For many critics, the entire strategy evokes the logic of the Monroe Doctrine, the 19th-century policy that asserted Washington’s prerogative to shape political outcomes across the Western Hemisphere. The current pressure campaign—sanctions, fuel interdictions, and threats against third-party states—fits squarely within that historical pattern. It reinforces the perception that the US continues to treat Latin America not as a constellation of sovereign nations but as a strategic sphere where dissenting governments must be isolated, weakened, or replaced.
The blockade, critics argue, is a textbook example of the very interventionist behavior that regional thinkers sought to resist for more than a century.
Meanwhile, the humanitarian consequences are mounting. Reports describe hospitals struggling to operate without reliable electricity, families resorting to wood and coal for cooking, and airlines suspending service as jet fuel disappears. UN officials have warned of a potential “humanitarian collapse” if the blockade continues. For countries that oppose US hegemony—among them Cuba’s long-time allies such as Venezuela, as well as states across the Global South—Cuba’s plight is emblematic of a broader pattern: unilateral sanctions, regime change tactics, and the use of economic hardship as a tool of geopolitical leverage.

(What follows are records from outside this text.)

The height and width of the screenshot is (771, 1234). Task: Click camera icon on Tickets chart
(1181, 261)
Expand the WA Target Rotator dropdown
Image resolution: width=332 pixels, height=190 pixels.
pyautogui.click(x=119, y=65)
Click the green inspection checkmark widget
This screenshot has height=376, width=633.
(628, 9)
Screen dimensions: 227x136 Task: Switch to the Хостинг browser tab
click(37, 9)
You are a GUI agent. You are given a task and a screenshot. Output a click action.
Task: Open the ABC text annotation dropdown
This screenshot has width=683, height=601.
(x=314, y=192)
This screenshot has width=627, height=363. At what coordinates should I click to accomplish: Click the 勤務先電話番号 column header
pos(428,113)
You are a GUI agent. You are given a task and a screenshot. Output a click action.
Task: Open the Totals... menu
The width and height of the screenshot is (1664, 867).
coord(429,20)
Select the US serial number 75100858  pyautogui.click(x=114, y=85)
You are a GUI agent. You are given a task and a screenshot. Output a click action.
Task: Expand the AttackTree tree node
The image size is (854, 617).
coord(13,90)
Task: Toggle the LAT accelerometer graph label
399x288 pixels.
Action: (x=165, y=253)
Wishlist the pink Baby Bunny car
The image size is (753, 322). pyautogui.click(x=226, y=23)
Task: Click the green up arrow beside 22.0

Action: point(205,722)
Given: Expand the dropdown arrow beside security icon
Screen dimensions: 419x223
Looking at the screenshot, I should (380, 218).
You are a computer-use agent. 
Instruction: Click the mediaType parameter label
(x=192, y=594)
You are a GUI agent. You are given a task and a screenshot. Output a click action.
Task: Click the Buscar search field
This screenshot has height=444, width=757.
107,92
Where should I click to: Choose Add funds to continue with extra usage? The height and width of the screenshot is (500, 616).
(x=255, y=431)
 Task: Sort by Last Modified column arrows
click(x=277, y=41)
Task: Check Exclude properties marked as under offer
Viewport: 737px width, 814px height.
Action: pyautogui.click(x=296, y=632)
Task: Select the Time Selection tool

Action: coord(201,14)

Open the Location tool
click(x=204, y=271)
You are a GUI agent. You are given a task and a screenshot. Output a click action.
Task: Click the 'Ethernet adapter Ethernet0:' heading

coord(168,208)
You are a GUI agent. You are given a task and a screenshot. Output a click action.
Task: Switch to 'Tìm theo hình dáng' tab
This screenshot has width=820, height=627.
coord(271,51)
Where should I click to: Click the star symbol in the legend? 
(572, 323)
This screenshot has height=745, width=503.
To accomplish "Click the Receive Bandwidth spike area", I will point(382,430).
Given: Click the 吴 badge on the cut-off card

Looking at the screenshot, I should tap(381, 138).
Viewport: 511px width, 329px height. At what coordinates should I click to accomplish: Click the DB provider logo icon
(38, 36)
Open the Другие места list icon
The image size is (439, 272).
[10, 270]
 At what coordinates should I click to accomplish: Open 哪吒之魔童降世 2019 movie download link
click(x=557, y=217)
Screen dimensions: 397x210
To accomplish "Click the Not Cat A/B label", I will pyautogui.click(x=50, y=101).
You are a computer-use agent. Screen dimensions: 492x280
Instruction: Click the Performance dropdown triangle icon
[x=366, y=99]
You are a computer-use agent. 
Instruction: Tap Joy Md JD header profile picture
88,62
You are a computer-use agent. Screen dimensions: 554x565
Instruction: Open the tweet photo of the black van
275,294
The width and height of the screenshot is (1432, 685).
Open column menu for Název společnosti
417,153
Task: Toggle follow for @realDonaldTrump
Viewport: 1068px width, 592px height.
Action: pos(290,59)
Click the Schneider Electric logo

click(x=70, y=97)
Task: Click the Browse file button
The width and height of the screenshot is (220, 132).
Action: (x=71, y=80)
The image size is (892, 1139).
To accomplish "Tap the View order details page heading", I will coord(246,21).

From this perspective, the crisis is not merely an energy shortage but a struggle over the future of sovereignty in the Americas. The question now is whether Cuba can withstand the pressure and whether other nations will continue to defy Washington’s threats by supplying aid and fuel. The answer will shape not only the island’s immediate fate but the broader balance of power in a region where the contest between hegemony and independence has never truly ended.